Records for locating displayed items
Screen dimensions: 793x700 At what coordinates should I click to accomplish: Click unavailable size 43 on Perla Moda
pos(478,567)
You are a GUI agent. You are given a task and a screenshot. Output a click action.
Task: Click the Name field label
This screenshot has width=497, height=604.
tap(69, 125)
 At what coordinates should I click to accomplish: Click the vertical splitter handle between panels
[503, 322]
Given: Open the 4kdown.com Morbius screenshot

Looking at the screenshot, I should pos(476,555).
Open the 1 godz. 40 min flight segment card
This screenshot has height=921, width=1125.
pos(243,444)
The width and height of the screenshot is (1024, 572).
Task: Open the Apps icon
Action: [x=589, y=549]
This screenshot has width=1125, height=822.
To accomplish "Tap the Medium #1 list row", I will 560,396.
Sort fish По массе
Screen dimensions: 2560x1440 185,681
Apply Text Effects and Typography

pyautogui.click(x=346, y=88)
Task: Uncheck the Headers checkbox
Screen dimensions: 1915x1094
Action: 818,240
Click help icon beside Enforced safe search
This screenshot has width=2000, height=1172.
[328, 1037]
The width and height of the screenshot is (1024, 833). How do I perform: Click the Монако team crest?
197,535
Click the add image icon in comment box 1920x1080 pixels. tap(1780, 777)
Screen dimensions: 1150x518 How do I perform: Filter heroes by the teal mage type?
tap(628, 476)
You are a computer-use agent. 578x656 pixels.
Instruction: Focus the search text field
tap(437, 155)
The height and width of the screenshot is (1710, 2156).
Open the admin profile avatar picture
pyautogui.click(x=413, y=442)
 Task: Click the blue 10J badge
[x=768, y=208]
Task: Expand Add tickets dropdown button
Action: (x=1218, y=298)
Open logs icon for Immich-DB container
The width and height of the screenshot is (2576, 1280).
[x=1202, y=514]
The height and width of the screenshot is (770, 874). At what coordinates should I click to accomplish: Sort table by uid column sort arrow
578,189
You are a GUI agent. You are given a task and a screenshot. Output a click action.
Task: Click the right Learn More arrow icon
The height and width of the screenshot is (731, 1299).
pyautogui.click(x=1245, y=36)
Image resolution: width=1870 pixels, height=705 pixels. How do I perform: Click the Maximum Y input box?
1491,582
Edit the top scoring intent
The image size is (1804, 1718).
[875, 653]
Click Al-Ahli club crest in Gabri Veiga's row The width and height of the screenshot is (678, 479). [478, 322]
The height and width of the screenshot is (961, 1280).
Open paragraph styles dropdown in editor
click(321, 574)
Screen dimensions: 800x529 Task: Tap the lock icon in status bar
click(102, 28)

» Task instructions: Copy the items word for word, from the very first line through the line containing "pyautogui.click(x=346, y=88)", and include that line.

» Result of the exercise:
Screen dimensions: 793x700 At what coordinates should I click to accomplish: Click unavailable size 43 on Perla Moda
pos(478,567)
You are a GUI agent. You are given a task and a screenshot. Output a click action.
Task: Click the Name field label
This screenshot has width=497, height=604.
tap(69, 125)
 At what coordinates should I click to accomplish: Click the vertical splitter handle between panels
[503, 322]
Given: Open the 4kdown.com Morbius screenshot

Looking at the screenshot, I should pos(476,555).
Open the 1 godz. 40 min flight segment card
This screenshot has height=921, width=1125.
pos(243,444)
The width and height of the screenshot is (1024, 572).
Task: Open the Apps icon
Action: [x=589, y=549]
This screenshot has width=1125, height=822.
To accomplish "Tap the Medium #1 list row", I will 560,396.
Sort fish По массе
Screen dimensions: 2560x1440 185,681
Apply Text Effects and Typography

pyautogui.click(x=346, y=88)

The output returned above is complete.